Call 1 — read the session ID and timestamp:
printenv CLAUDE_CODE_SESSION_ID; date -u +%Y-%m-%dT%H:%M:%SZ
Call 2 — append the registry line, inlining those two values as literals (starts with printf, no $(...) — matches Bash(printf:*)):
printf '{"session_id":"%s","project":"%s","project_path":"%s","started":"%s","cwd":"%s"}\n' "<SESSION_ID from call 1>" "<name>" "<path>" "<TIMESTAMP from call 1>" "<WORKSPACE_ROOT>" >> claude_docs/session_registry.jsonl
$CLAUDE_CODE_SESSION_ID is per-process, so reading it in call 1 and writing in call 2 stays race-free.

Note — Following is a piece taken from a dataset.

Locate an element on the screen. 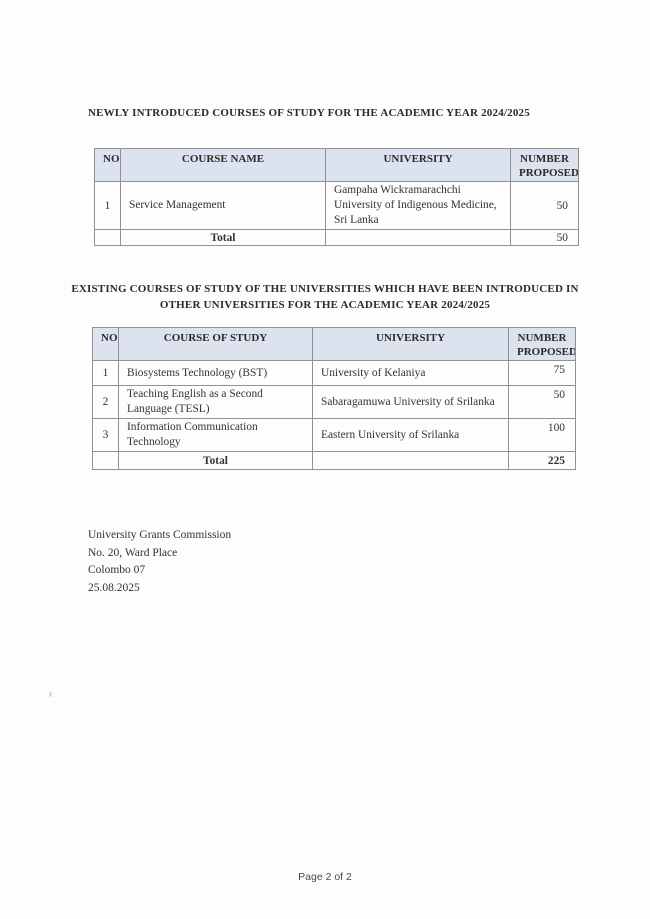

Do NOT read claude_docs/.current_session_id as the source — it is shared across all sessions and overwritten on every prompt, so under concurrent sessions it can name the wrong session. If printenv prints nothing, STOP and ask the user. (The legacy name $CLAUDE_SESSION_ID is not set; use $CLAUDE_CODE_SESSION_ID.)

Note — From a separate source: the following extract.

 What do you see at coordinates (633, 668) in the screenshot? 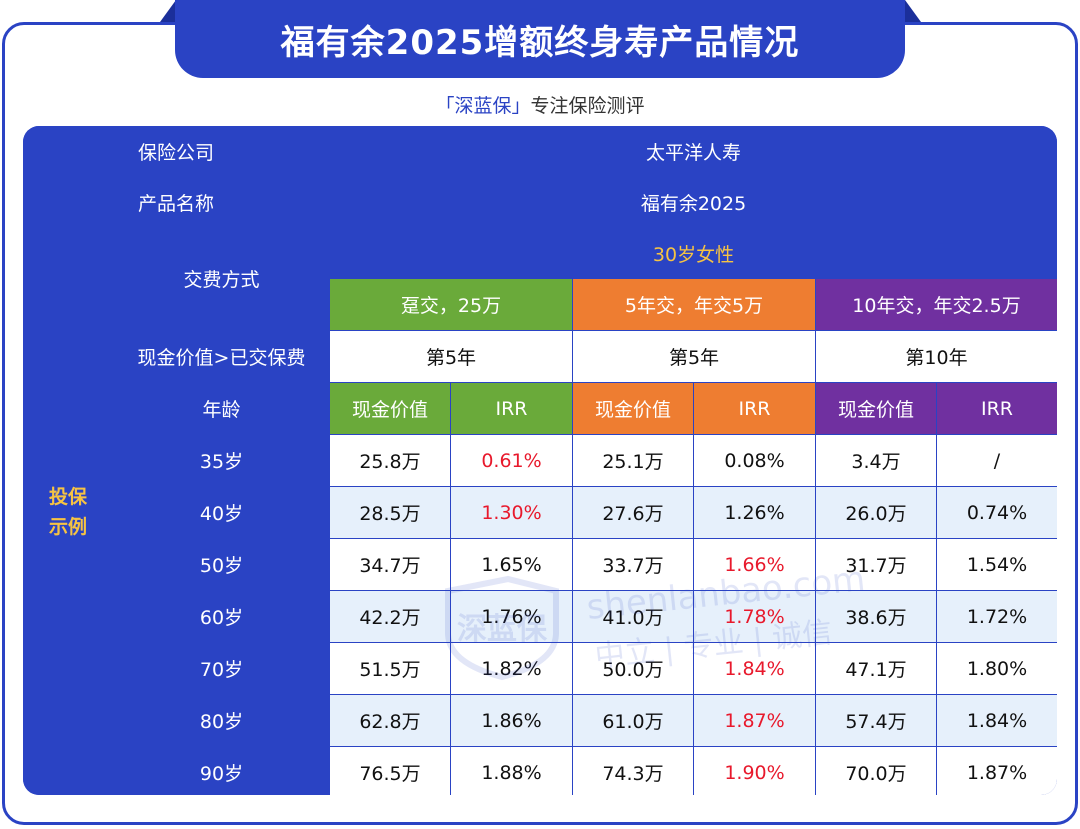
I see `cash-value-cell: 50.0万` at bounding box center [633, 668].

Verify the bind took (#318). This append is what unblocks the subsequent conformance/setup reads of <path> files (see Step 3b's bind-first note). After it, confirm the session resolves to <name> — the next Read of a <path> file must NOT be denied by wal-bind-guard. If it IS denied, the registry line did not land (wrong path, wrong session id, or a write error): STOP and fix the append before proceeding — do not push on into a wedged, unbound flow.
-
Initialize session notes file: If claude_docs/session_notes/<name>.md does not exist, create it with:
# Session Notes -- <name>
This ensures the wal-stop hook has a file to check for session freshness.
Confirm to the user:
Registered as the active project.
Step 6: Delegate to Setup
Tell the user:
Project registered. Now let's configure it.
Invoke /rawgentic:setup to detect the project's tech stack and generate .rawgentic.json.
The setup skill will handle everything from here — auto-detection, user confirmation, config writing, and verification.